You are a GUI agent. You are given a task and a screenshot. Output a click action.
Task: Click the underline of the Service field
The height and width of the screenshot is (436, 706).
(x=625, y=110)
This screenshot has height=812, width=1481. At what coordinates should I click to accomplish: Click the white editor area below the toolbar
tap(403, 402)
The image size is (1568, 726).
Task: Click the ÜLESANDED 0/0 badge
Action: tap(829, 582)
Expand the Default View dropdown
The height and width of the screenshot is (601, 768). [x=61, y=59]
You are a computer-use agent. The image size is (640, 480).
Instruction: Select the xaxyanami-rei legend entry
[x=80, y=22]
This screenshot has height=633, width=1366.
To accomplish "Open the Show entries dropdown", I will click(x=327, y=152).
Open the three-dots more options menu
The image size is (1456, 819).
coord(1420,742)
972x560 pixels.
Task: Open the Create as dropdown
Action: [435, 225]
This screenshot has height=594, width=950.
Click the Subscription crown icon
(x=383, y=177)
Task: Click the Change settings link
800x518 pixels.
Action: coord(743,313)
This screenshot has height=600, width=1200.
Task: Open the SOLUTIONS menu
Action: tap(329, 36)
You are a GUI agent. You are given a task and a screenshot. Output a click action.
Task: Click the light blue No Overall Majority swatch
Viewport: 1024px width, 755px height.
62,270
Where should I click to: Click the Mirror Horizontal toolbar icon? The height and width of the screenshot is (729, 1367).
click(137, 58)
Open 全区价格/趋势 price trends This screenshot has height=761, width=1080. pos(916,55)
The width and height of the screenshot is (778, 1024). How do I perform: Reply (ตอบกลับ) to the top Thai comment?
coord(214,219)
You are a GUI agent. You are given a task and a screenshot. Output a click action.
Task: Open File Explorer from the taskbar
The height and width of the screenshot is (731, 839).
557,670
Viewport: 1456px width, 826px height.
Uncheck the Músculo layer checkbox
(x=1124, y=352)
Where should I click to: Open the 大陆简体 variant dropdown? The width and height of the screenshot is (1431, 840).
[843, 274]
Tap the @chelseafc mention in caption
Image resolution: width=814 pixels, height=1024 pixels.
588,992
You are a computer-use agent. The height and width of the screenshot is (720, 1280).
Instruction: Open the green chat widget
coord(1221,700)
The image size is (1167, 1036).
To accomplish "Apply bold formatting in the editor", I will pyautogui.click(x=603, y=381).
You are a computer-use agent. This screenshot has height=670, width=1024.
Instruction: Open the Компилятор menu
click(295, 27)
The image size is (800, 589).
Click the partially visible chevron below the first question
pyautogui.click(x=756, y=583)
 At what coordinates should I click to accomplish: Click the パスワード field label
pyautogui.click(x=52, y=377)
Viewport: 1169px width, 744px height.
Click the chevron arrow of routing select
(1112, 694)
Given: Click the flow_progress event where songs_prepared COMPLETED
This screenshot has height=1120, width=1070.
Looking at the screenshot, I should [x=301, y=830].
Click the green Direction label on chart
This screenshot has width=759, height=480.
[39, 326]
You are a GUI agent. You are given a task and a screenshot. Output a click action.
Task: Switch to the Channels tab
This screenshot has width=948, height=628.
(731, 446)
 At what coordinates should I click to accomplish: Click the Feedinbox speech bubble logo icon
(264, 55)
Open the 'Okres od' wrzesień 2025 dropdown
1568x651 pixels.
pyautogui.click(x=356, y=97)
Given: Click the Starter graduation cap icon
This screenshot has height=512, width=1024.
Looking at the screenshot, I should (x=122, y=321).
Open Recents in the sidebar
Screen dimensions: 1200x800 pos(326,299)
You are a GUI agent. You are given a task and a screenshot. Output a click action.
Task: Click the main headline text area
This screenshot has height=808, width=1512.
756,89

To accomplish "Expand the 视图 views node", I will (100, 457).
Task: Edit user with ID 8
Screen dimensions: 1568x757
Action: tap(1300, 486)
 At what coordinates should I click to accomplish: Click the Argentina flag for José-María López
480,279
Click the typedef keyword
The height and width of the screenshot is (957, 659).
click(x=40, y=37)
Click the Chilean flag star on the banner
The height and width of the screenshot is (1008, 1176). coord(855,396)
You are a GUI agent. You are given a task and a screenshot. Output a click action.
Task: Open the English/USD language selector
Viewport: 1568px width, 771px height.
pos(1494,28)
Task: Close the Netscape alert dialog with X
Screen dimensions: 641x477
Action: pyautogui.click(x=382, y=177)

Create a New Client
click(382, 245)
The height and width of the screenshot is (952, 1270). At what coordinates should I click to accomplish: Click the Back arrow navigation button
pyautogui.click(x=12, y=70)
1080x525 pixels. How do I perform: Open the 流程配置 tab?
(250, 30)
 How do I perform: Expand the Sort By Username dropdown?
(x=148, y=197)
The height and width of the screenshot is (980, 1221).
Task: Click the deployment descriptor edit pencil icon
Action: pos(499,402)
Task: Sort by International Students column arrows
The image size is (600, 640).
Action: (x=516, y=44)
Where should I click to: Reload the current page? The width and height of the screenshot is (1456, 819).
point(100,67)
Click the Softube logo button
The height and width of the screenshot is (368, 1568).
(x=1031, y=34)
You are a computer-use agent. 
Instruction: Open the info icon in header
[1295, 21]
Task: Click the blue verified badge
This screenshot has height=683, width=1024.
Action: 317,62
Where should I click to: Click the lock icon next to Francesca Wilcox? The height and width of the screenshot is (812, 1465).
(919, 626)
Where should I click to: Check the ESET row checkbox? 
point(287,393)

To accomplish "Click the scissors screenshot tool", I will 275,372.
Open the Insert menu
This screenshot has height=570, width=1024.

—————

◆ Stated exercise: Copy the lines verbatim, starting at the line containing "Click the Chilean flag star on the banner" and ending at the line containing "Action: (x=516, y=44)", with both of those lines included.

◆ Exercise solution:
Click the Chilean flag star on the banner
The height and width of the screenshot is (1008, 1176). coord(855,396)
You are a GUI agent. You are given a task and a screenshot. Output a click action.
Task: Open the English/USD language selector
Viewport: 1568px width, 771px height.
pos(1494,28)
Task: Close the Netscape alert dialog with X
Screen dimensions: 641x477
Action: pyautogui.click(x=382, y=177)

Create a New Client
click(382, 245)
The height and width of the screenshot is (952, 1270). At what coordinates should I click to accomplish: Click the Back arrow navigation button
pyautogui.click(x=12, y=70)
1080x525 pixels. How do I perform: Open the 流程配置 tab?
(250, 30)
 How do I perform: Expand the Sort By Username dropdown?
(x=148, y=197)
The height and width of the screenshot is (980, 1221).
Task: Click the deployment descriptor edit pencil icon
Action: pos(499,402)
Task: Sort by International Students column arrows
The image size is (600, 640).
Action: (x=516, y=44)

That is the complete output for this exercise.